What to do:
Your reply must hold the lines from the one containing "This screenshot has height=267, width=474." to the end of the entries, copied exactly, with pictures excluded.

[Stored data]
◆ ◆ ◆
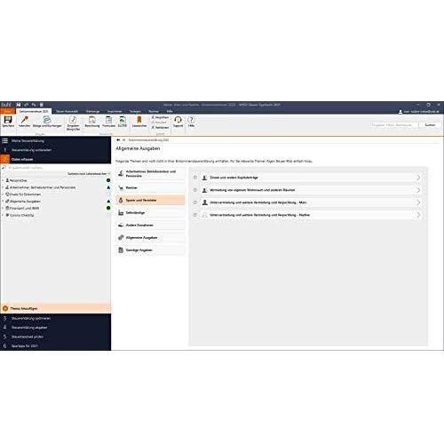Switch to the Steuer-Automatik ribbon tab

click(x=67, y=111)
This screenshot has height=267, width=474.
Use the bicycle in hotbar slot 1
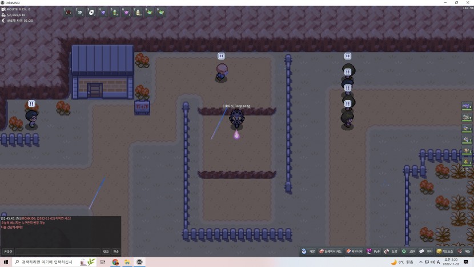pyautogui.click(x=69, y=11)
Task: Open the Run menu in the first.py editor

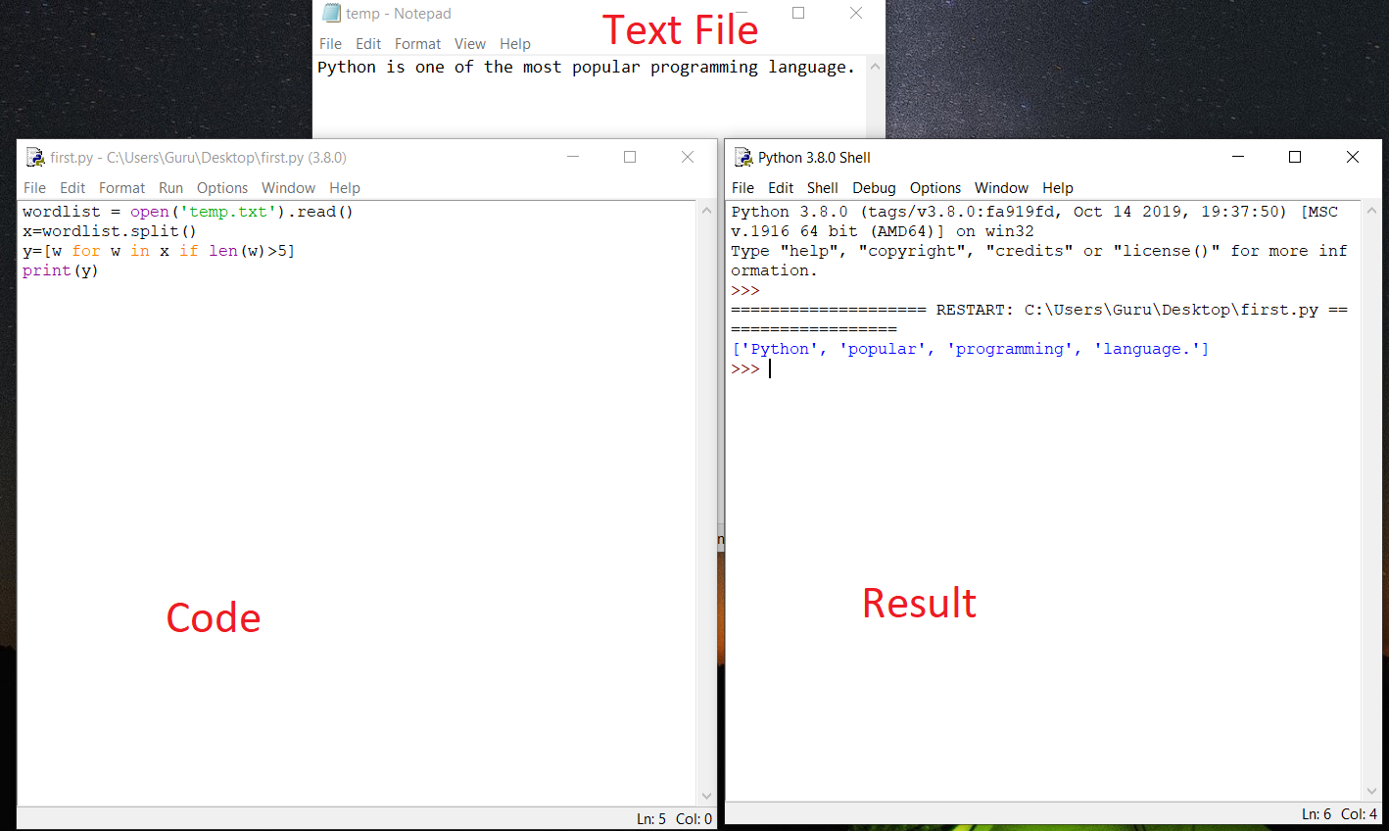Action: [x=170, y=187]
◆ ◆ ◆
Exercise response:
This screenshot has height=267, width=474.
Use the bicycle in hotbar slot 1
pyautogui.click(x=69, y=11)
Task: Open the Run menu in the first.py editor

Action: [x=170, y=187]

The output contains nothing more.